Give the lines of these records as a JSON list of strings, with one string per line and blank lines left out. Leave the pictures out of your answer.

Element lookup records

---+---

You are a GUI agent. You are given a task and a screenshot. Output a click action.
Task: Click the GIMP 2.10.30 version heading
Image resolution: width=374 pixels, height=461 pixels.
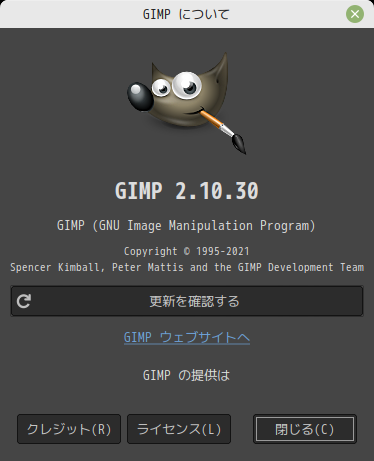click(187, 191)
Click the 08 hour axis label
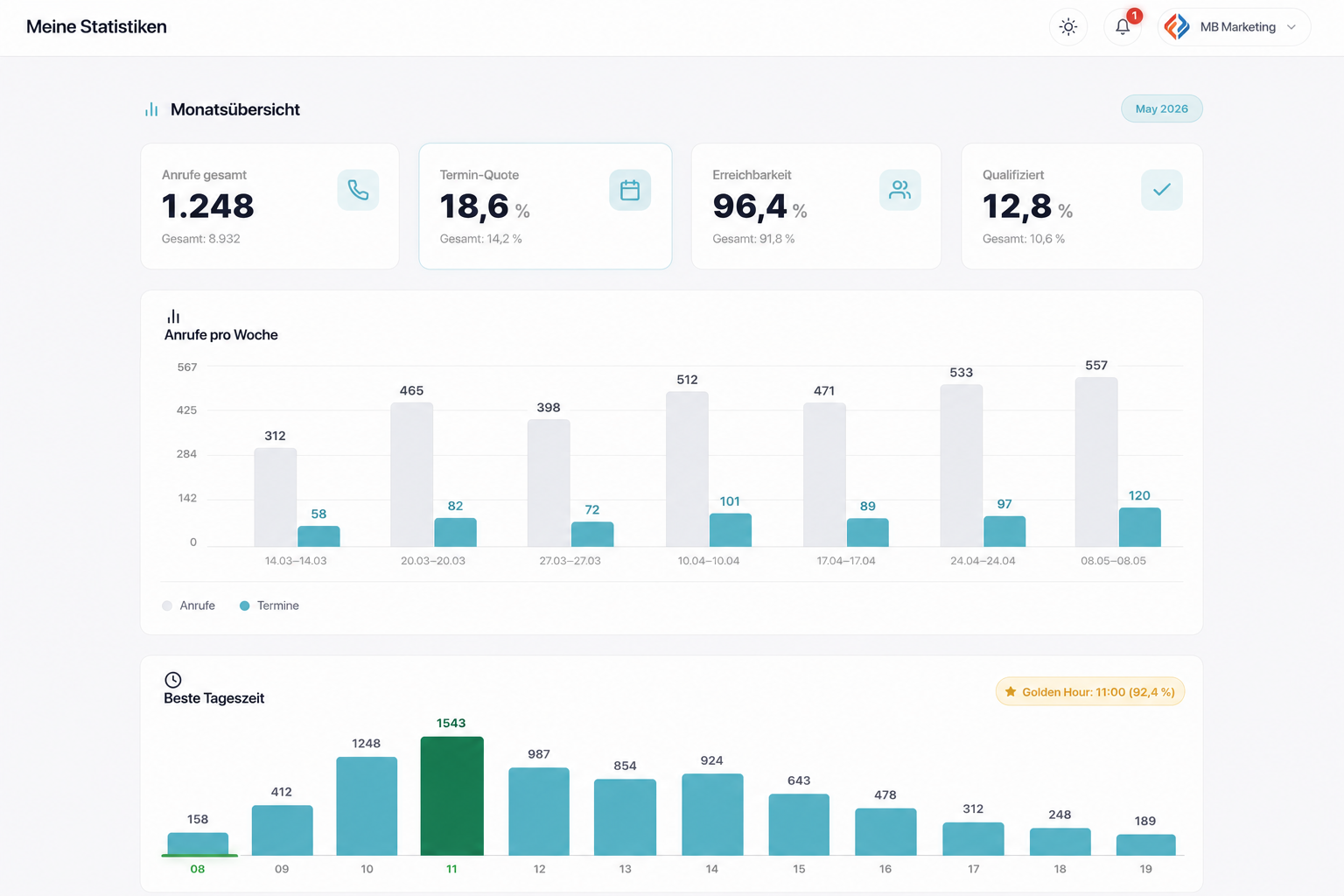 click(x=198, y=869)
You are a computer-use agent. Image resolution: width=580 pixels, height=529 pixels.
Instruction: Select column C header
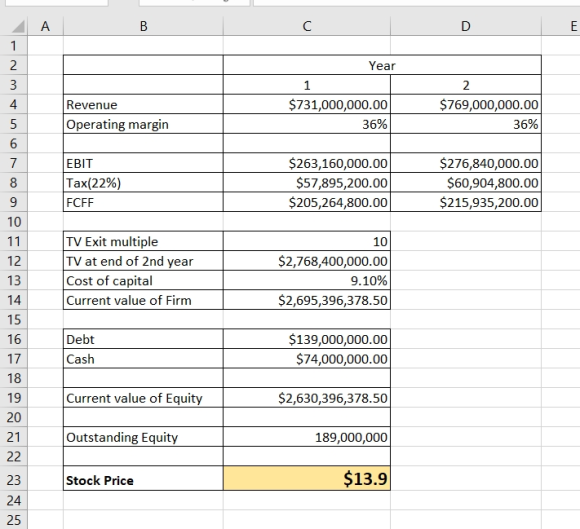(x=307, y=26)
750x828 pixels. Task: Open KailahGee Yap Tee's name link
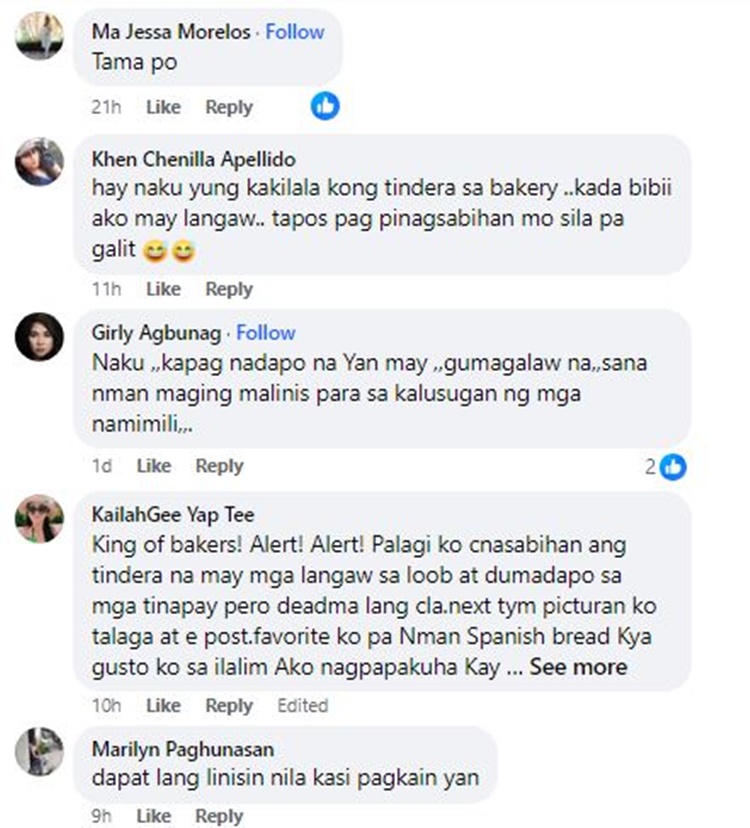click(173, 514)
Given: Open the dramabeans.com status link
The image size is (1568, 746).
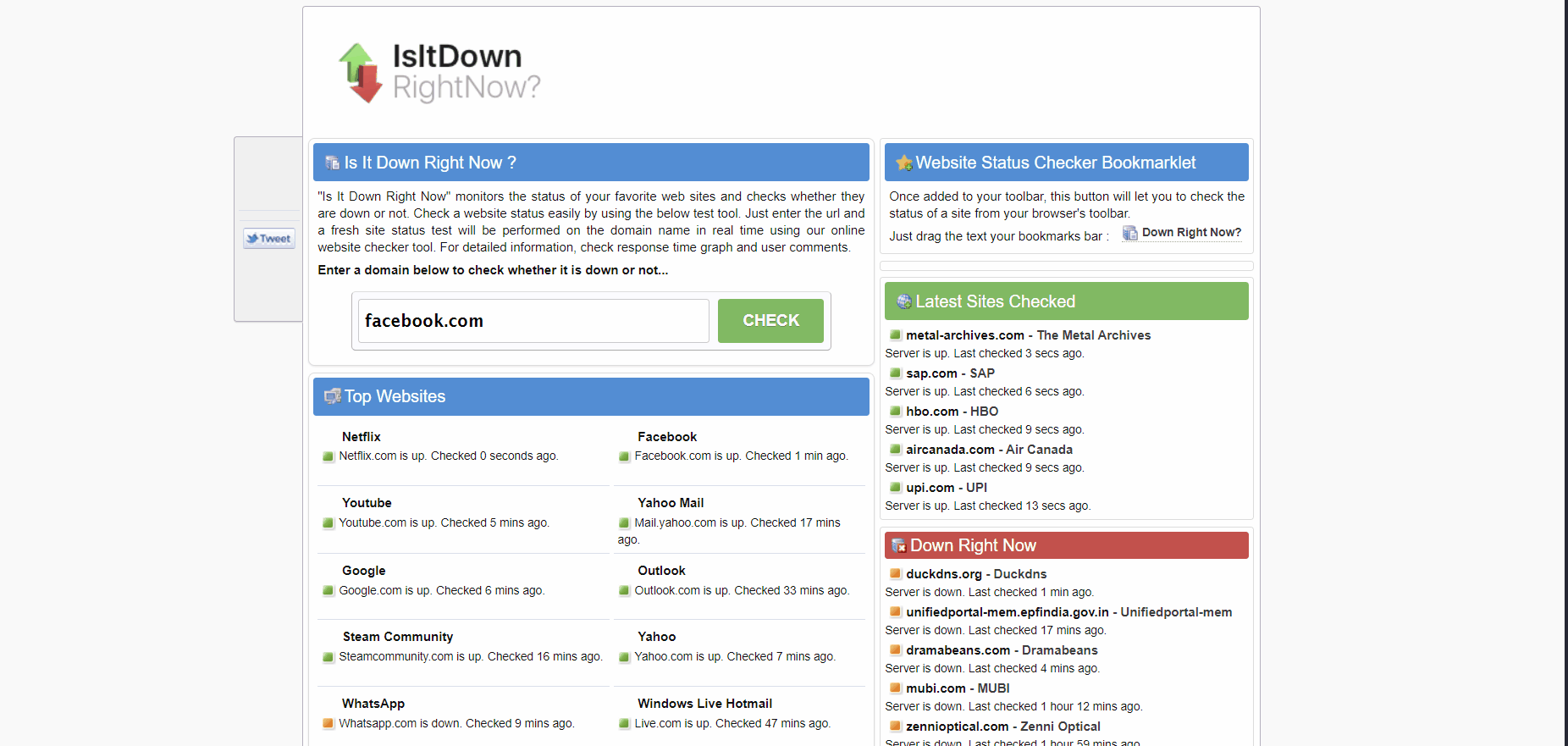Looking at the screenshot, I should [958, 650].
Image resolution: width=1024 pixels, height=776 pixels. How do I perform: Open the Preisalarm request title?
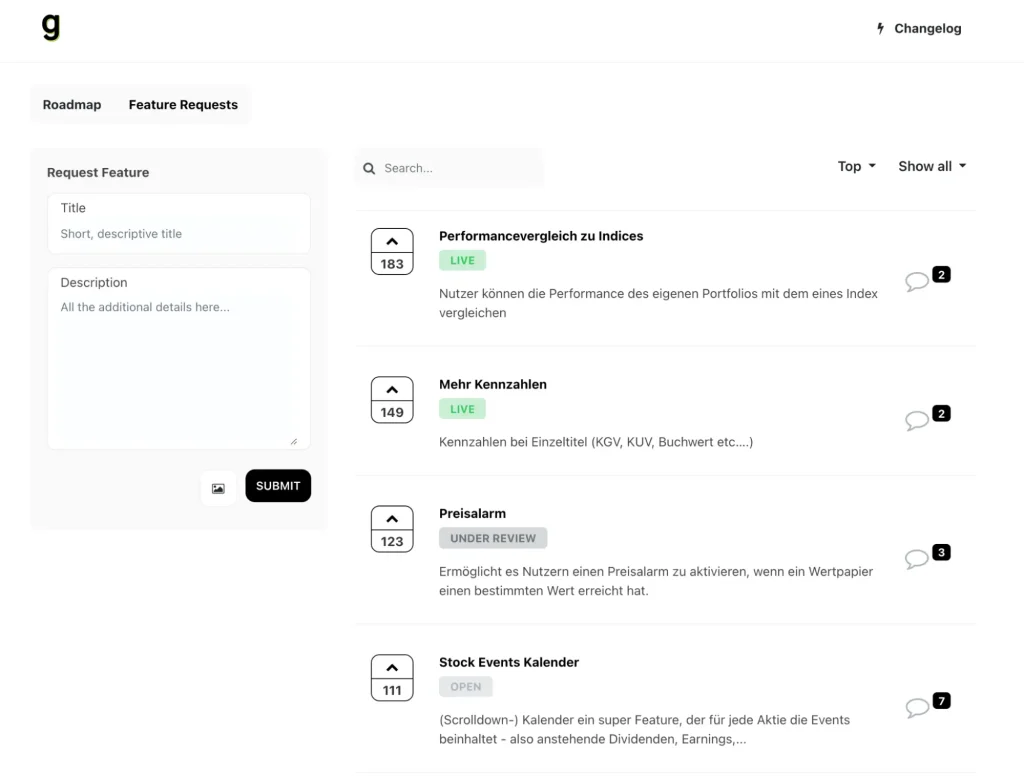pos(472,514)
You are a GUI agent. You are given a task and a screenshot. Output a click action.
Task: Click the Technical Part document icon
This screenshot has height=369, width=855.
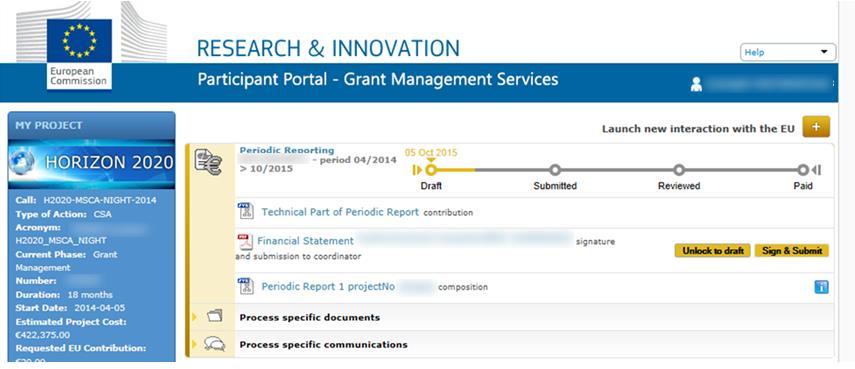(246, 211)
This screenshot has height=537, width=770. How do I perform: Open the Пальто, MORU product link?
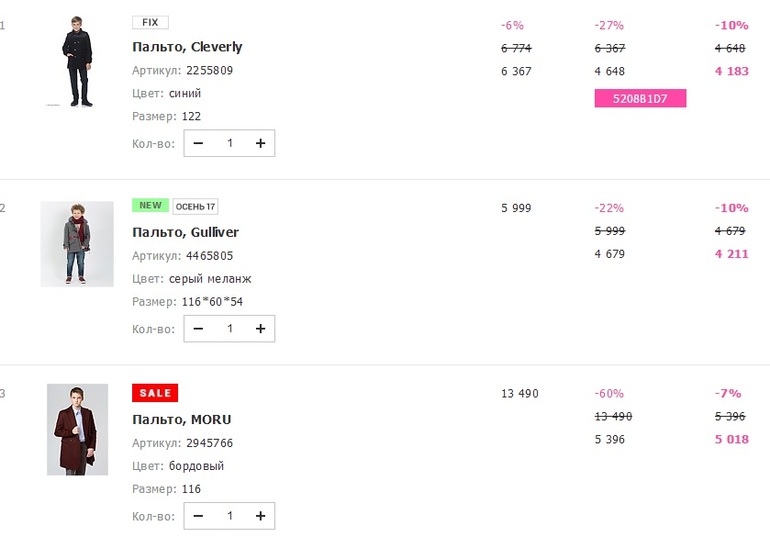point(181,419)
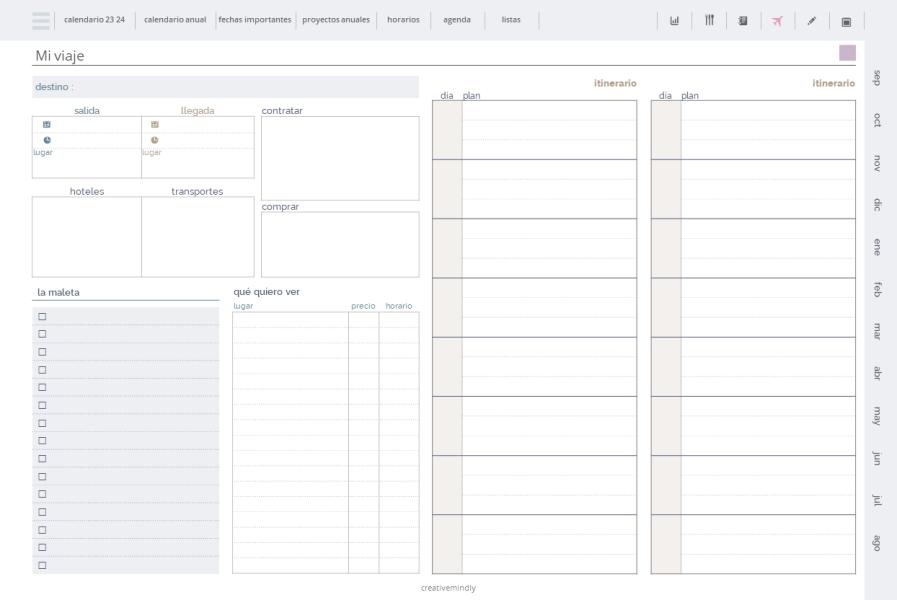Open the hamburger menu icon
This screenshot has width=897, height=600.
[41, 21]
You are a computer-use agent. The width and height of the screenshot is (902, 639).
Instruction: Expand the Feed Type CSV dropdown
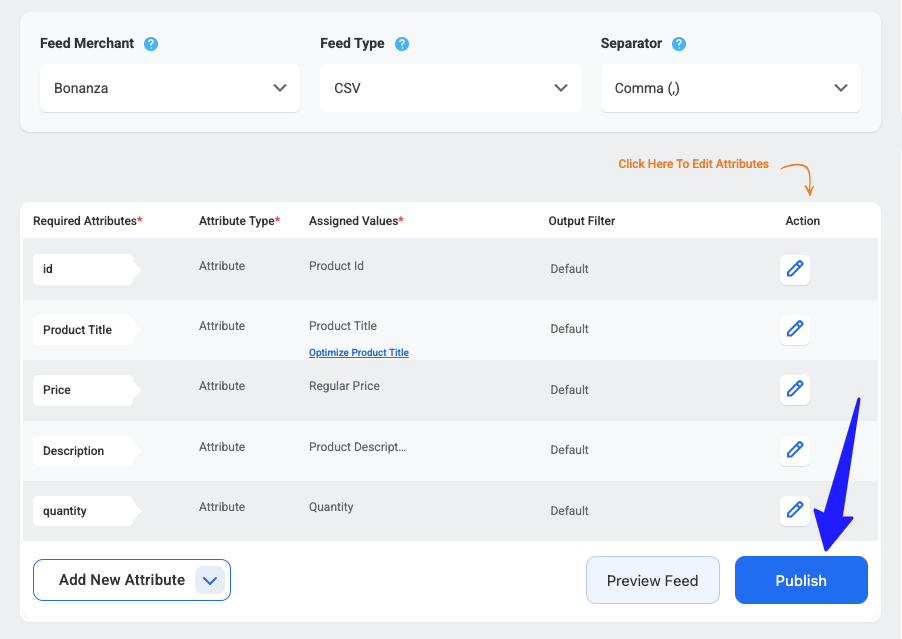point(450,88)
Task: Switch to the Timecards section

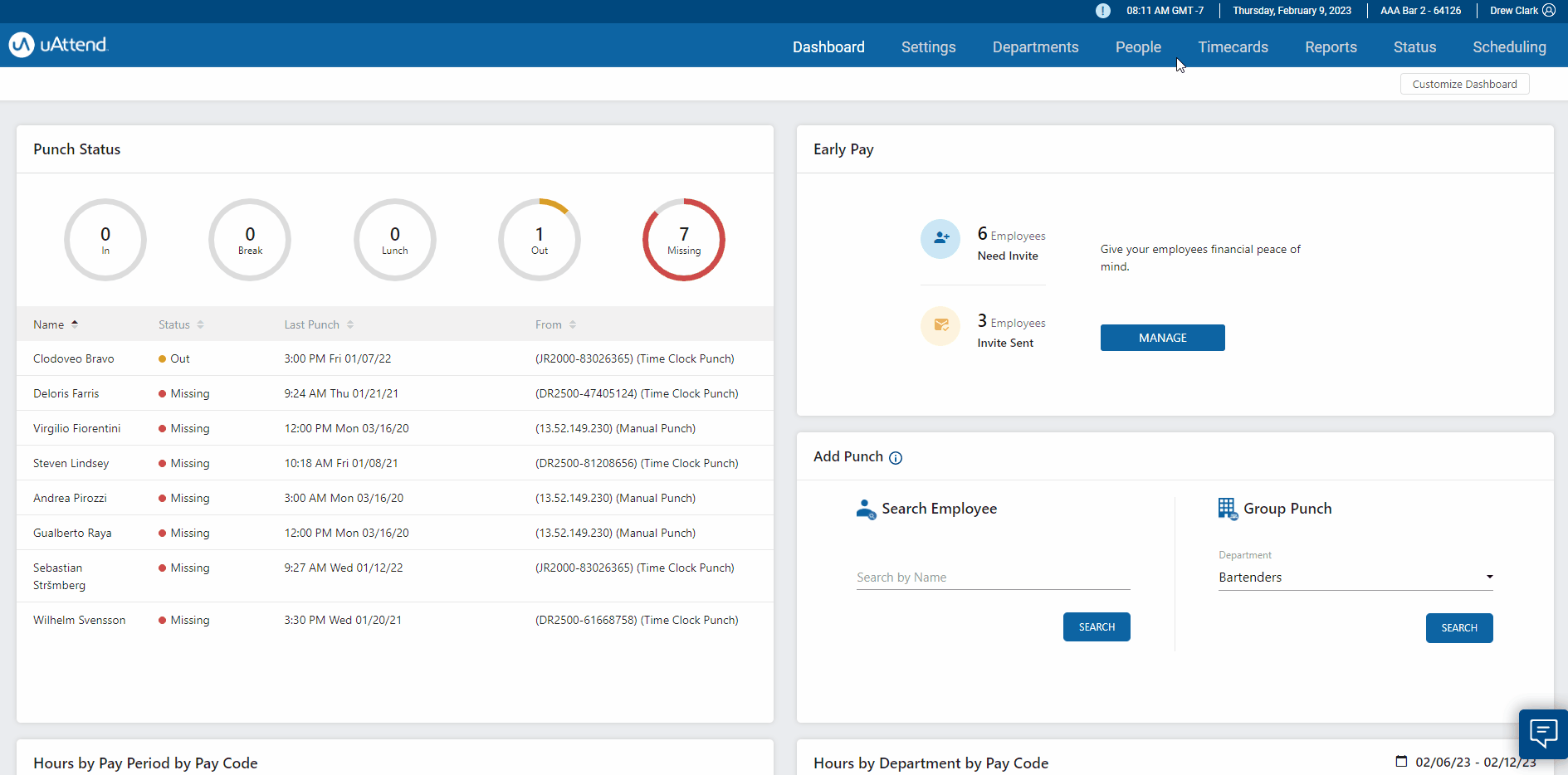Action: pos(1233,47)
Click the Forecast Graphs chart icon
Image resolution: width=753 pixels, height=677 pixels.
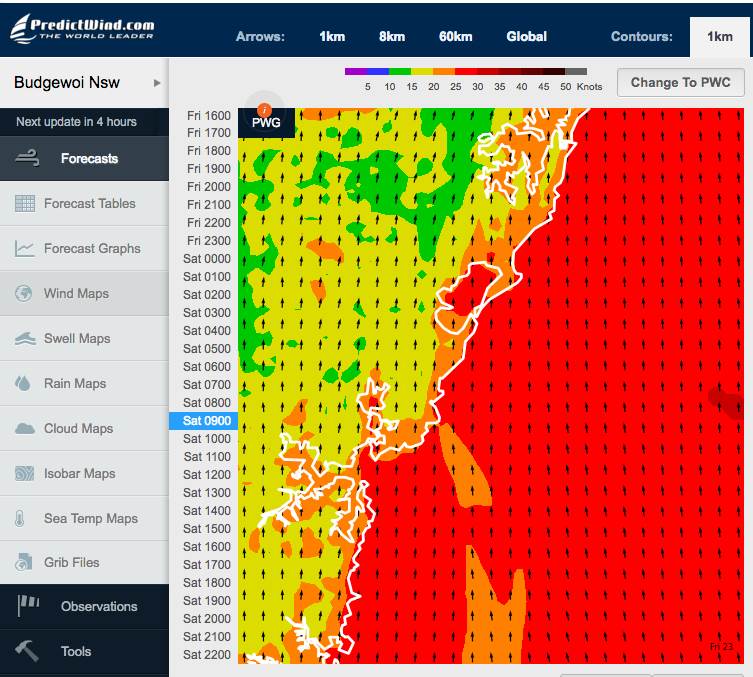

---+---

Full response
[
  "You are a GUI agent. You are given a task and a screenshot. Output a click action.",
  "Task: Click the GIMP 2.10.30 version heading",
  "Image resolution: width=374 pixels, height=461 pixels.",
  "click(187, 191)",
  "Click the 08 hour axis label",
  " click(x=198, y=869)",
  "You are a computer-use agent. Image resolution: width=580 pixels, height=529 pixels.",
  "Instruction: Select column C header",
  "(x=307, y=26)",
  "750x828 pixels. Task: Open KailahGee Yap Tee's name link",
  "click(173, 514)",
  "Given: Open the dramabeans.com status link",
  "The image size is (1568, 746).",
  "Looking at the screenshot, I should [958, 650].",
  "Image resolution: width=1024 pixels, height=776 pixels. How do I perform: Open the Preisalarm request title?",
  "pos(472,514)",
  "You are a GUI agent. You are given a task and a screenshot. Output a click action.",
  "Task: Click the Technical Part document icon",
  "This screenshot has height=369, width=855.",
  "(246, 211)",
  "This screenshot has height=537, width=770. How do I perform: Open the Пальто, MORU product link?",
  "point(181,419)",
  "Open the hamburger menu icon",
  "This screenshot has width=897, height=600.",
  "[41, 21]",
  "You are a computer-use agent. The width and height of the screenshot is (902, 639).",
  "Instruction: Expand the Feed Type CSV dropdown",
  "point(450,88)",
  "Task: Switch to the Timecards section",
  "Action: pos(1233,47)",
  "Click the Forecast Graphs chart icon",
  "Image resolution: width=753 pixels, height=677 pixels."
]